### DATASET ENTRIES
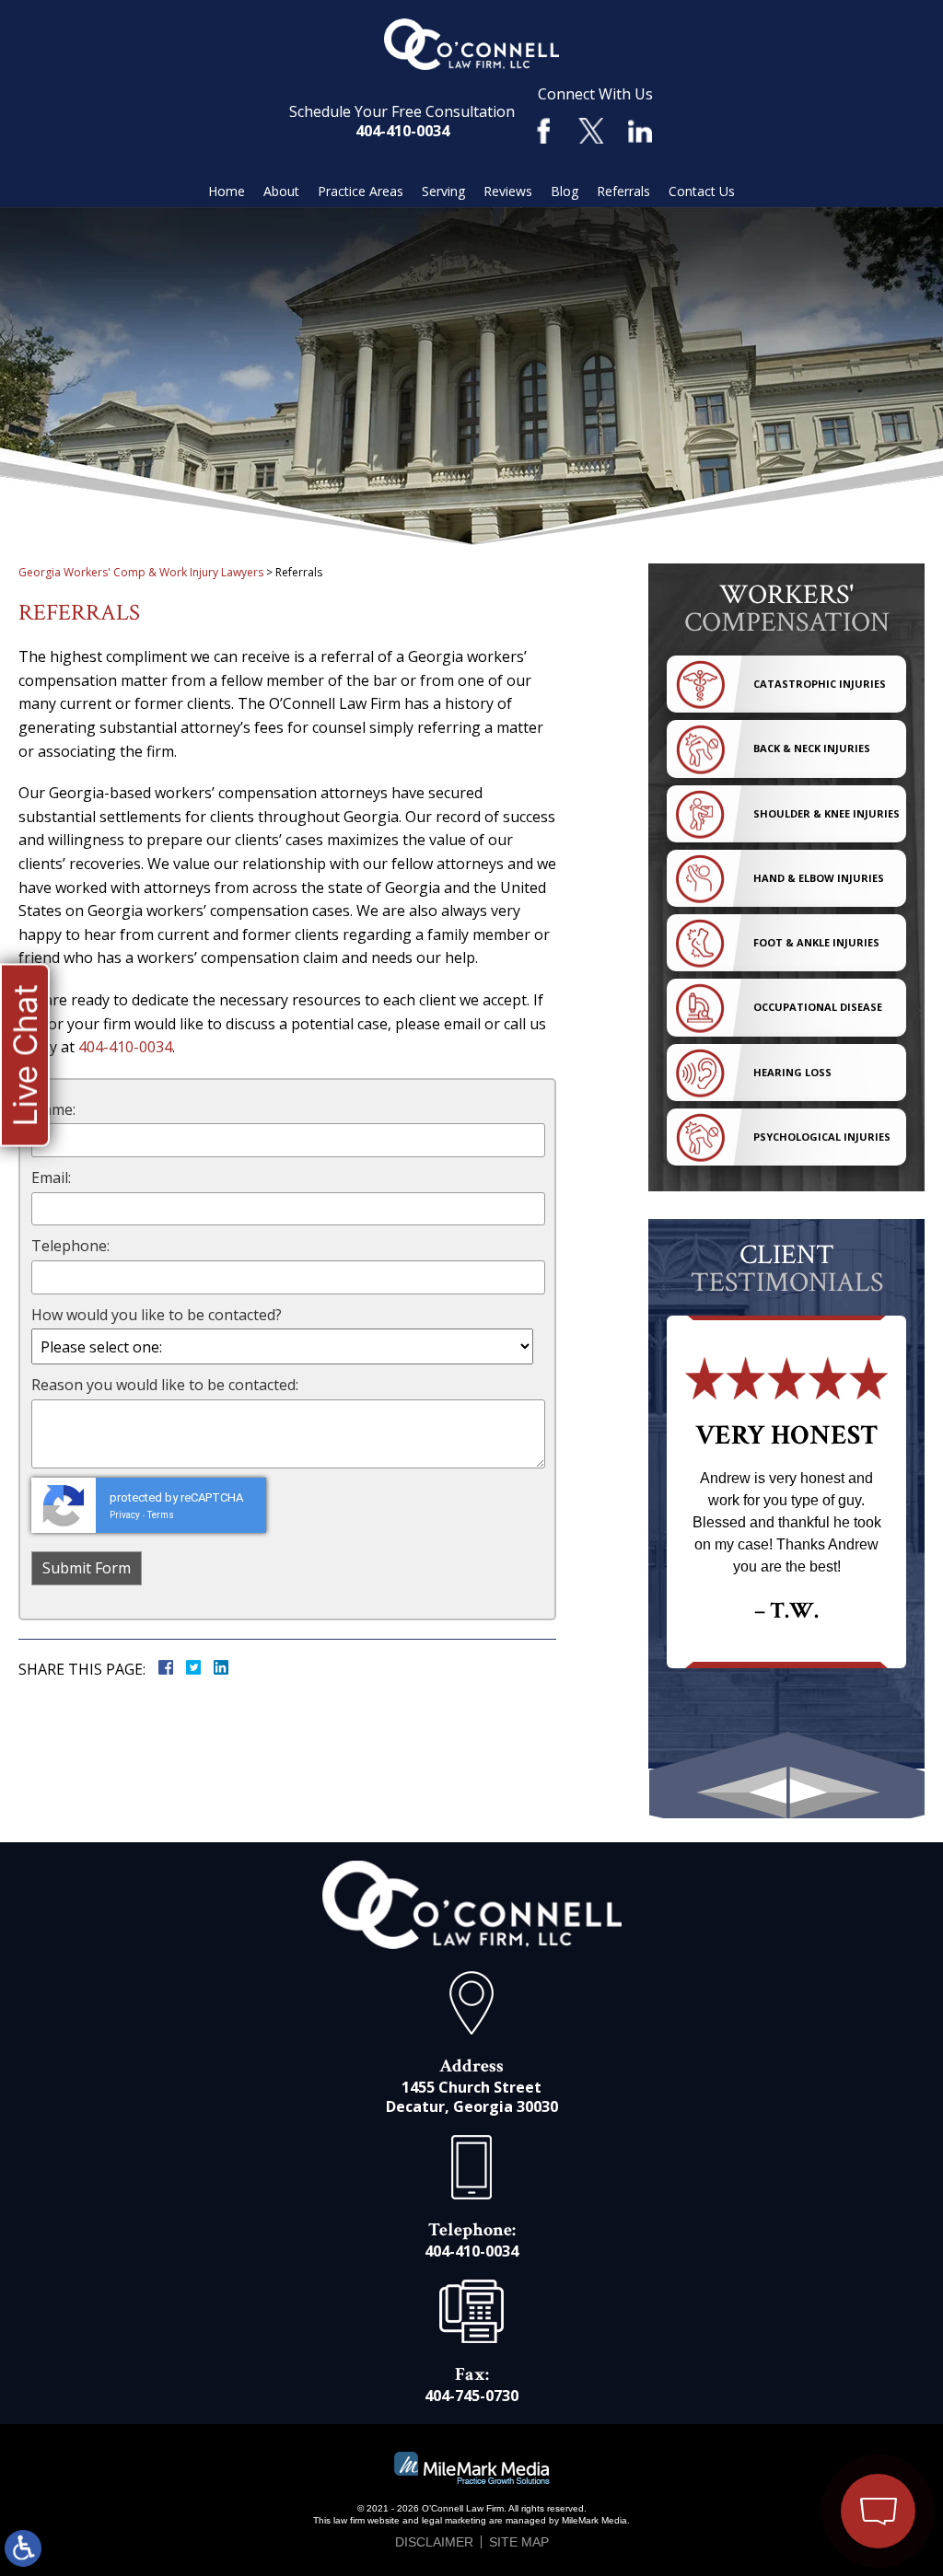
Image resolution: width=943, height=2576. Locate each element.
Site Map (519, 2542)
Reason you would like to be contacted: (164, 1385)
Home (226, 191)
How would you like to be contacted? (156, 1315)
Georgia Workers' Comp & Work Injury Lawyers (140, 572)
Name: (53, 1109)
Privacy (125, 1515)
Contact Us (702, 191)
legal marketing (454, 2520)
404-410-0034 (402, 131)
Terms (160, 1515)
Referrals (623, 191)
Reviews (507, 191)
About (281, 191)
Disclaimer (434, 2542)
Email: (51, 1177)
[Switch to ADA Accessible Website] (23, 2548)
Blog (564, 191)
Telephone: (70, 1246)
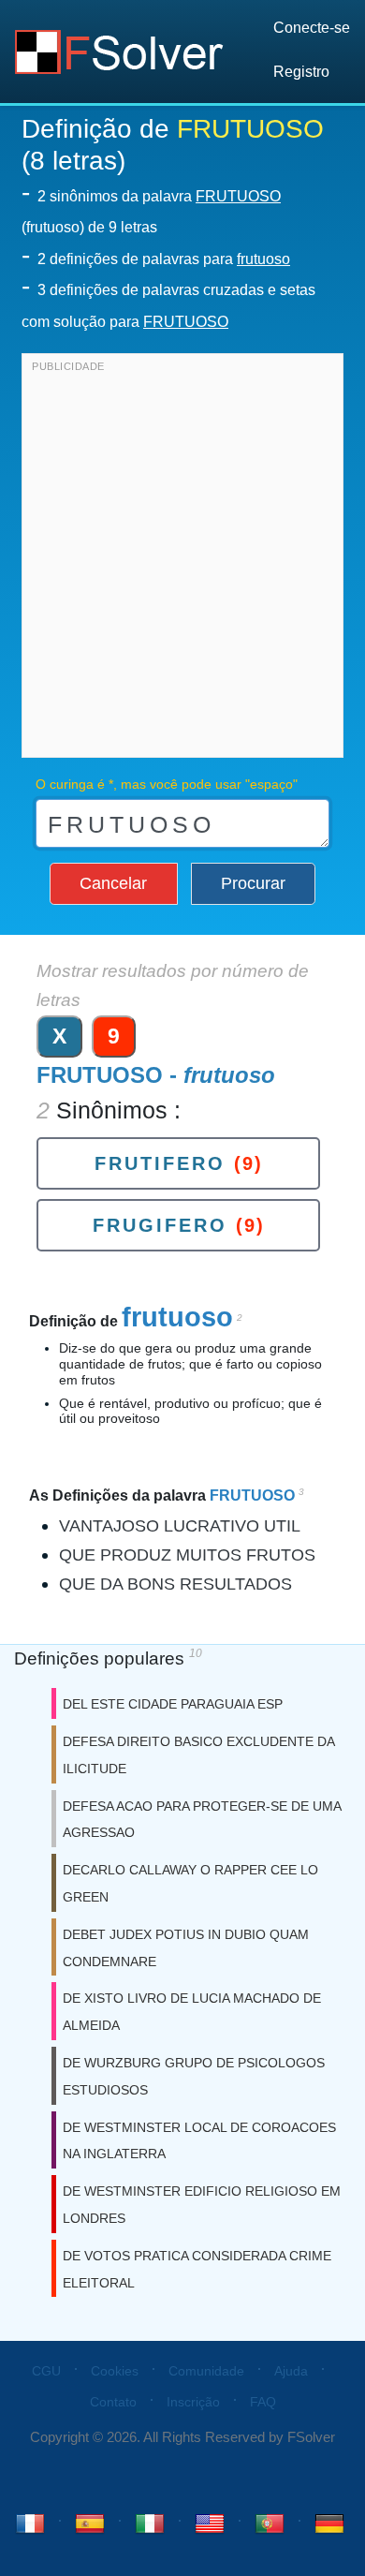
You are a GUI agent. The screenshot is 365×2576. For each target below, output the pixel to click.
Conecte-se (311, 28)
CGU (46, 2370)
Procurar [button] (253, 883)
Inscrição (193, 2401)
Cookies (115, 2370)
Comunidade (206, 2370)
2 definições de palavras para (163, 259)
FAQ (263, 2401)
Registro (301, 72)
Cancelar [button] (113, 883)
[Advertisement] (182, 560)
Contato (113, 2401)
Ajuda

### WORK TO COMPLETE
Copy each line of the entries that includes the word "contacted".

### ANSWER TO THIS EXERCISE
Reason you would like to be contacted: (164, 1385)
How would you like to be contacted? (156, 1315)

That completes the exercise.